It's now well over a decade ago – but the lurid headlines told their own disturbing stories for the Royal Mail.

“A Birmingham postman has been suspended after being accused of donning a home-made Ku Klux Klan mask in front of Asian colleagues.”

“Two workers have been switched from their jobs at the Royal Mail Birmingham sorting office following disclosures about alleged mafia-style gangs.”

“The Royal Mail today condemned the ‘utterly shameful’ action of some managers who drove postman Jermaine Lee to commit suicide following years of bullying.”

“A Royal Mail union representative has been suspended from his job at the Birmingham Mail Centre after being accused of insulting Turks.”

All of the above were news stories featured in the Birmingham Post and Evening Mail in the years 2001-02, and there were many others of a similar nature.

The Royal Mail was not just a loss-making drain on the taxpayer’s purse, it seemed, but a hotbed of bullying, occasional racism and downright anarchy right here in Birmingham.

Journalists may have lapped up the constant drip-drip of negative publicity – who could ignore a story about any worker suspended for going to work dressed as a member of the Ku Klux Klan? – but the harsh reality was this was no laughing matter, either for workers or management.

The extraordinary headlines routinely filtering out of the Royal Mail Centre in Birmingham ten or more years ago owed more to those 1970s tales of British Leyland workers paid to sleep on the job at Longbridge – the Evening Mail once smuggled a reporter into the car factory to take his place among the slumbering workforce – rather than an efficient organisation which aspired to be a key pillar of the UK economy.

In the worst instance, the ‘utterly shameful’ actions of some managers who drove Birmingham postman Jermaine Lee to commit suicide, aged 26, following years of bullying were condemned by the Royal Mail, who lamented a ‘macho culture’ at the Mail Centre.

An undisclosed substantial cash sum was paid to the Lee family following a year-long investigation. Careers were destroyed – some of the managers were possibly more innocent than others in my view – as paranoia and fear stalked the Mail Centre in Birmingham. It was not a happy period for the Royal Mail.

In November 2004 then chief executive Adam Crozier – himself a man with a reputation for confrontational management – told me that the Royal Mail had failed to stamp out the ‘worst bullying record’ in British industry.

“We started with the worst record of any company in Britain. But this is something we are absolutely determined to stamp out,” he admitted back then.

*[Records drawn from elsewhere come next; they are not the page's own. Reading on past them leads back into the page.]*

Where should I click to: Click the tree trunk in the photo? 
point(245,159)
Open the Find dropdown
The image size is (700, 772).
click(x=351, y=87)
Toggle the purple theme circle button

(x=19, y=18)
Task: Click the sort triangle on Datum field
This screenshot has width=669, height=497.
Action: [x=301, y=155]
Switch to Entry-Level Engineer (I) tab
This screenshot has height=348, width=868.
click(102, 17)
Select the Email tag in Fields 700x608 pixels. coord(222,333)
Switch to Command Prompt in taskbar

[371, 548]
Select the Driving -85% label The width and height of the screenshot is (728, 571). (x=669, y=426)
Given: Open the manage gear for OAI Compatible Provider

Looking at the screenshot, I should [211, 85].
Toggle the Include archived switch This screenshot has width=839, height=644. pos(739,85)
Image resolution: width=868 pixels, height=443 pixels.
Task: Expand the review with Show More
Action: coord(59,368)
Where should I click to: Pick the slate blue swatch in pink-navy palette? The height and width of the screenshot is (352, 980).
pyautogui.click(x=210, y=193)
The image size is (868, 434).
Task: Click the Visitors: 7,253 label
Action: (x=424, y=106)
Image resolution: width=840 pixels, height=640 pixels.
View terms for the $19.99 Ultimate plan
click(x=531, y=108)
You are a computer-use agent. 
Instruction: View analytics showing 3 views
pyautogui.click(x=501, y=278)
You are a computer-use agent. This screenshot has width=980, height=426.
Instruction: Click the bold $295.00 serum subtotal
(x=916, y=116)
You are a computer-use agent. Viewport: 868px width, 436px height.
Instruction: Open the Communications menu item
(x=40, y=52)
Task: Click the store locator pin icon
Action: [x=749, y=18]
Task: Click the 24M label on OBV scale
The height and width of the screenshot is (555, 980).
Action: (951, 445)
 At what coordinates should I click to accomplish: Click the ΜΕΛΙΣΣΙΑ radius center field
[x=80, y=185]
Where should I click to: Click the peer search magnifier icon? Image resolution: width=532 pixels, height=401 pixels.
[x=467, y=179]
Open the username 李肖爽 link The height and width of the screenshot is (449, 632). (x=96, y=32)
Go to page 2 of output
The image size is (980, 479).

Today, a decade later, the contrast could not be greater. The Royal Mail has transformed itself from a loss-making dinosaur beset by inefficiencies and turbulent industrial relations into a profitable, privatised company which has embraced technological change and the threat of competition to emerge as a force to be reckoned with in the post-industrial world.

Gone are the seemingly endless stories of worker discontent and constant clashes with management. The CWU, formerly a byword for industrial conflict and strife more akin to the last days of Fleet Street before the Wapping revolution, has dragged itself kicking and screaming into the 21st century.

If truth be told, they probably had little choice in the matter. Ten years ago the Royal Mail was announcing losses of £1 billion a year, and facing increased competition from the likes of TNT as the marketplace opened up.

And then there’s the technological revolution. E-mail and the clamour for online shopping has grown exponentially in recent years. The art of letter-writing – once a staple element of civilised communications – is almost as dead as the Dodo, sadly in many ways.

The big beast of the modern world, the Internet, takes few prisoners, and the Royal Mail has been forced to adapt to a new universe where parcels have now overtaken letters as a source of revenue.

The strange worlds of ‘Lol’ and ‘Hi’ have replaced ‘Yours Faithfully’ and ‘Yours Sincerely.’

The unstoppable march of E-bay and Amazon has left letter-writing an increasingly obsolete practice, almost as rarefied a world as John Major’s memorably wistful description of a “country of long shadows on county cricket grounds, warm beer, green suburbs, dog lovers, and old maids cycling to holy communion through the morning mist”.

There may still be a few of Major’s old maids getting on their bikes on a Sunday morning here and there, but they’re a dying breed, much like posties on a bike, who are being replaced by two-men (or women) teams in vans to help relieve the burden of increased numbers of parcels ordered online.

The old Royal Mail world of cycling posties with bags of letters emptying red postboxes is fast disappearing, sacrificed at the altar of the all-conquering Internet, along with much else. But it’s about as futile to mourn the nostalgic sentiments behind John Major’s sepia-tinted tribute to a vanishing world as it is to lament the slow decline of vinyl albums and singles in a digital world.

The information age has changed the way we live forever – and the Royal Mail had no choice but to embrace that change if it was to survive as a viable organisation in a world where broadband calls the shots.